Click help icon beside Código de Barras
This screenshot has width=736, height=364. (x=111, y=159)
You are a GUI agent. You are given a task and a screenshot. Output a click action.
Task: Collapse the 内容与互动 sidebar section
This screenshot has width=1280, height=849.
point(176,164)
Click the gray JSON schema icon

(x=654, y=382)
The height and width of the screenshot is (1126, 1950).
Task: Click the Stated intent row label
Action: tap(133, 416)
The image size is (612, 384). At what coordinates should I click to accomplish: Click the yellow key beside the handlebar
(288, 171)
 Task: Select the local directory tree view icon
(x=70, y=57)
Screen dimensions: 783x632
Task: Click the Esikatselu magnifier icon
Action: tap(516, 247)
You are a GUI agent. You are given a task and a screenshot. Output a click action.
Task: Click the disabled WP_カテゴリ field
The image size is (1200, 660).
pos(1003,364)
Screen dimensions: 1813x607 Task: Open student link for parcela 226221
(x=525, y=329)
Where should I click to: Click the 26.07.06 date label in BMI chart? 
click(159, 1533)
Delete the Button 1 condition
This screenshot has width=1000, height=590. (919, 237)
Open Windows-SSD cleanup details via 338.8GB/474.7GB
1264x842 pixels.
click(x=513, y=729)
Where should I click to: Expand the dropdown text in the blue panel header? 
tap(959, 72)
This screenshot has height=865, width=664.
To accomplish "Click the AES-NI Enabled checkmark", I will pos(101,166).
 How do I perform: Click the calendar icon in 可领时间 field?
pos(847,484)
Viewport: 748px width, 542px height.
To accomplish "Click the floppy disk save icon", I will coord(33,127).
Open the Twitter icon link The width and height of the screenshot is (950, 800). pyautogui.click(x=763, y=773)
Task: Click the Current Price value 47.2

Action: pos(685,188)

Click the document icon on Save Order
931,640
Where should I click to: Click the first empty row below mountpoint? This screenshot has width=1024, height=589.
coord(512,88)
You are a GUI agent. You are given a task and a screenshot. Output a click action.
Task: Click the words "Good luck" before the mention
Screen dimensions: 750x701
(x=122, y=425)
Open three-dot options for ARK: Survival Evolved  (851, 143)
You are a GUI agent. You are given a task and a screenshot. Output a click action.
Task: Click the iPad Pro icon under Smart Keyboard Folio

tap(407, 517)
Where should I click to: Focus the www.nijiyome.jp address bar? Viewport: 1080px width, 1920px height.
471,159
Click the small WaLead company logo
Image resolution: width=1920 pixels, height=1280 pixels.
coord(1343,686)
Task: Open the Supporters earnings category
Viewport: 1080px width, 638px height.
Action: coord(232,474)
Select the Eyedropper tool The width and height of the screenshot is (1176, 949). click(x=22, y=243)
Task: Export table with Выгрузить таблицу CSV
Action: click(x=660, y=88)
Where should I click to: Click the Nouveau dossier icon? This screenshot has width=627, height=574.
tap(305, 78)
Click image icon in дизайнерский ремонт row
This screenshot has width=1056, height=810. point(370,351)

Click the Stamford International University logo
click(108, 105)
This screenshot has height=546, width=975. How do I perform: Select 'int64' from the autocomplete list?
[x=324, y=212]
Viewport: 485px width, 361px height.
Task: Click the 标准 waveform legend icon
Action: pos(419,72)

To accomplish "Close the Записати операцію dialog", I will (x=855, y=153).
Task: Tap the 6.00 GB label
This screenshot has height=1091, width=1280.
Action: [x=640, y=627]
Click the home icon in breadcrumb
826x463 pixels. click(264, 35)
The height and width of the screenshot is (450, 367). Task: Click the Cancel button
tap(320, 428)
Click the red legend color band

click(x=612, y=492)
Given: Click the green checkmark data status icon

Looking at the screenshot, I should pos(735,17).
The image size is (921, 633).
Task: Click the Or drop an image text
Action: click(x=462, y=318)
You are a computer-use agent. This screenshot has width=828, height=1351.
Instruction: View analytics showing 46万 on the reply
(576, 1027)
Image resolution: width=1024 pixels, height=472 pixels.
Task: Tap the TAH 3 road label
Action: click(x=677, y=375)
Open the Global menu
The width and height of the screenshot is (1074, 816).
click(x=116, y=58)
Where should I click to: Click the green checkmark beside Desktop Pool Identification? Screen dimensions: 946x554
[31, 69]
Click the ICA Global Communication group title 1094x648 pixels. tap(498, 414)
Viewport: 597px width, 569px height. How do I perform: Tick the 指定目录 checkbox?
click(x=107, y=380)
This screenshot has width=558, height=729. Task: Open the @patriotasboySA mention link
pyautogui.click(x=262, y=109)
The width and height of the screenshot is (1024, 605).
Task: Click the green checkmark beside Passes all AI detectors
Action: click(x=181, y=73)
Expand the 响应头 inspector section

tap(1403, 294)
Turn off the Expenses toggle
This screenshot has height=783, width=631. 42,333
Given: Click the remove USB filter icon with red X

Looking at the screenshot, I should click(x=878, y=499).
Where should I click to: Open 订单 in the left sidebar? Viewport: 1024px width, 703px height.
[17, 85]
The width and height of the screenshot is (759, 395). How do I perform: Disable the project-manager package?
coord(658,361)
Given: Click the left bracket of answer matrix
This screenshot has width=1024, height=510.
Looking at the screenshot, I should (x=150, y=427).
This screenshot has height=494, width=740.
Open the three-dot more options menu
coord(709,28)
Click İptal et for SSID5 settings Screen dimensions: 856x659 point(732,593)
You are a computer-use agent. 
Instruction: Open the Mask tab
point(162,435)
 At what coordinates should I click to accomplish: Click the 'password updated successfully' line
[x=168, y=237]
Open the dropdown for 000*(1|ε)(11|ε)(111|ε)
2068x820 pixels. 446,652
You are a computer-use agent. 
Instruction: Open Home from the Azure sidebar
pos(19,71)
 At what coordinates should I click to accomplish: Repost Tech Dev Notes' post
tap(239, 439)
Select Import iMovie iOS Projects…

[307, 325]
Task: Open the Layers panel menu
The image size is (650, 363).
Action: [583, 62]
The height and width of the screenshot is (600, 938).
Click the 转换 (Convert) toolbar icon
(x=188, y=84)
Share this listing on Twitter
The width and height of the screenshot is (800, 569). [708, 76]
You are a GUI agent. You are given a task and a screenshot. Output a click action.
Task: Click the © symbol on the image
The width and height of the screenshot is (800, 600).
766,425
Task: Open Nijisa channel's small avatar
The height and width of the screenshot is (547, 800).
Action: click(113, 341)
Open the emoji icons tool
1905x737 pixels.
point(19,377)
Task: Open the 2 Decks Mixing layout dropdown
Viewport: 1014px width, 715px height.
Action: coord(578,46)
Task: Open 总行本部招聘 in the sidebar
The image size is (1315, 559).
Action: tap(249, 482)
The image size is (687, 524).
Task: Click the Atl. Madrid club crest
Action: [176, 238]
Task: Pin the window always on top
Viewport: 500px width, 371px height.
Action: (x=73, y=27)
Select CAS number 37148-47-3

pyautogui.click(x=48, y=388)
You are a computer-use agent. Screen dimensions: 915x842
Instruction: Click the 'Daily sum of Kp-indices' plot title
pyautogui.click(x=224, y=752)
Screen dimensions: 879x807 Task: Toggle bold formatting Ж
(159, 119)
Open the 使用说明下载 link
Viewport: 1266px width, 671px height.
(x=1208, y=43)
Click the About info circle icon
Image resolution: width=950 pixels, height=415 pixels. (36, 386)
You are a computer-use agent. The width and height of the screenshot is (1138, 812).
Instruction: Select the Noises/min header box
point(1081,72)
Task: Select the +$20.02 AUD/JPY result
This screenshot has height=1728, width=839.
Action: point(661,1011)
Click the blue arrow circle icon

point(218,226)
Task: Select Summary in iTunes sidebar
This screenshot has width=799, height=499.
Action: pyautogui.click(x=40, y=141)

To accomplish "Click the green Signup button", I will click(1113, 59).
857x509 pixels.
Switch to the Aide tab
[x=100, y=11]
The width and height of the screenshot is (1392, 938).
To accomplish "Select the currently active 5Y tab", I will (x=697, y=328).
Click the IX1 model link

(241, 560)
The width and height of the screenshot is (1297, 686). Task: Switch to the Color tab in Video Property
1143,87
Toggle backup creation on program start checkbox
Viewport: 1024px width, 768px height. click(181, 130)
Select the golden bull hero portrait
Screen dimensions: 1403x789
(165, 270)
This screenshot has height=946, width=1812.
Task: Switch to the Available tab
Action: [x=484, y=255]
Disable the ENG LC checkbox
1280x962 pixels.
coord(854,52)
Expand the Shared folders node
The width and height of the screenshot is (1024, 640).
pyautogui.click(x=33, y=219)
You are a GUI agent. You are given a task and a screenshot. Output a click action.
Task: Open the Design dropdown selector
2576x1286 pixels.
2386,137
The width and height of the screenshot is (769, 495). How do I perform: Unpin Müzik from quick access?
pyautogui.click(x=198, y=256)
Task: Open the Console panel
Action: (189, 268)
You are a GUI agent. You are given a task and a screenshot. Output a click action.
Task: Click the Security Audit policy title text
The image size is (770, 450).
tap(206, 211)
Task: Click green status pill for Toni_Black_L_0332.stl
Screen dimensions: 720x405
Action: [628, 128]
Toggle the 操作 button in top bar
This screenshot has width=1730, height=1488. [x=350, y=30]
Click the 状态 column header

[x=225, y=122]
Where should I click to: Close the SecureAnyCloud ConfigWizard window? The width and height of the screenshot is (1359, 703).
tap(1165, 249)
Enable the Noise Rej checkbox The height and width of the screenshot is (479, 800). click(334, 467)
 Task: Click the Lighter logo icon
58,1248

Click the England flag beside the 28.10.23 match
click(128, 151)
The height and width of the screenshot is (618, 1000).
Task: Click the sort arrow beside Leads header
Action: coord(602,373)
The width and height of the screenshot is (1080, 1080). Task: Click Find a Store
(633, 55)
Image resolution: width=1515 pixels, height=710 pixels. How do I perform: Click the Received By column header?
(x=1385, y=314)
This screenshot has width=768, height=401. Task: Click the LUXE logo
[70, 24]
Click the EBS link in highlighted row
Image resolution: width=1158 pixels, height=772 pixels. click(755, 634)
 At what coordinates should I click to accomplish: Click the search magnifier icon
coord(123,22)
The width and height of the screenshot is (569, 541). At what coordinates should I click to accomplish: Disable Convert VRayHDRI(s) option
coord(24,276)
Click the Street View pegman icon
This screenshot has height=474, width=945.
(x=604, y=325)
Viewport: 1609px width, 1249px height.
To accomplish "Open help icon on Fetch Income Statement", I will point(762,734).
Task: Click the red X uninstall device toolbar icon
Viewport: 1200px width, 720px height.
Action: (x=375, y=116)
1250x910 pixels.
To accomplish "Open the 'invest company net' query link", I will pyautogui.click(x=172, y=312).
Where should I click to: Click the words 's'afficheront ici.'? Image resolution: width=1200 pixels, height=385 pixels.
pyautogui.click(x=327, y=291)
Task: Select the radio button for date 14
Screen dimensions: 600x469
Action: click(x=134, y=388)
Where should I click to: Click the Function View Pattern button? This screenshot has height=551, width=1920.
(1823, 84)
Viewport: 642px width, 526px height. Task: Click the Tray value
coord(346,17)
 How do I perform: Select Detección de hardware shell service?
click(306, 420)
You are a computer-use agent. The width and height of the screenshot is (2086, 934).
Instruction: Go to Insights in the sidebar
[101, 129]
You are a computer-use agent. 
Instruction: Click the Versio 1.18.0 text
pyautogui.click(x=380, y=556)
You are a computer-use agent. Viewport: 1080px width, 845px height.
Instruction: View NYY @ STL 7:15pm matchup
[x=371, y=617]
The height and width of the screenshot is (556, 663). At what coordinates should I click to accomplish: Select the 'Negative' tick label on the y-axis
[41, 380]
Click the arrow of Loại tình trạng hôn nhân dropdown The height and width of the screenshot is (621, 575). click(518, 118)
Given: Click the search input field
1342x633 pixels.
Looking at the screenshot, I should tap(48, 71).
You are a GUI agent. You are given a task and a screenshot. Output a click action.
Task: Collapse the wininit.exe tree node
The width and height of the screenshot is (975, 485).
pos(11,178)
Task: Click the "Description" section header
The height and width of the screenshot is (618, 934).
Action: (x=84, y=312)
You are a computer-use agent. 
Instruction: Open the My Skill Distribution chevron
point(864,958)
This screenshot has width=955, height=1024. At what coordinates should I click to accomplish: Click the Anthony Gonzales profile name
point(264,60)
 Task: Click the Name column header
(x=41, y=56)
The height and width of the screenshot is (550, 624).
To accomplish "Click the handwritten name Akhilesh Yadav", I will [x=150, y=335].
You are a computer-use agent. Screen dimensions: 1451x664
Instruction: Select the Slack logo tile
-=-=-=-=-
Copy word for word the stretch of entries above from the line that has "Select the golden bull hero portrait" through the line that has "Task: Click the Security", both ends included, and nothing outside it.

Select the golden bull hero portrait
Screen dimensions: 1403x789
(165, 270)
This screenshot has height=946, width=1812.
Task: Switch to the Available tab
Action: [x=484, y=255]
Disable the ENG LC checkbox
1280x962 pixels.
coord(854,52)
Expand the Shared folders node
The width and height of the screenshot is (1024, 640).
pyautogui.click(x=33, y=219)
You are a GUI agent. You are given a task and a screenshot. Output a click action.
Task: Open the Design dropdown selector
2576x1286 pixels.
2386,137
The width and height of the screenshot is (769, 495). How do I perform: Unpin Müzik from quick access?
pyautogui.click(x=198, y=256)
Task: Open the Console panel
Action: (189, 268)
You are a GUI agent. You are given a task and a screenshot. Output a click action.
Task: Click the Security Audit policy title text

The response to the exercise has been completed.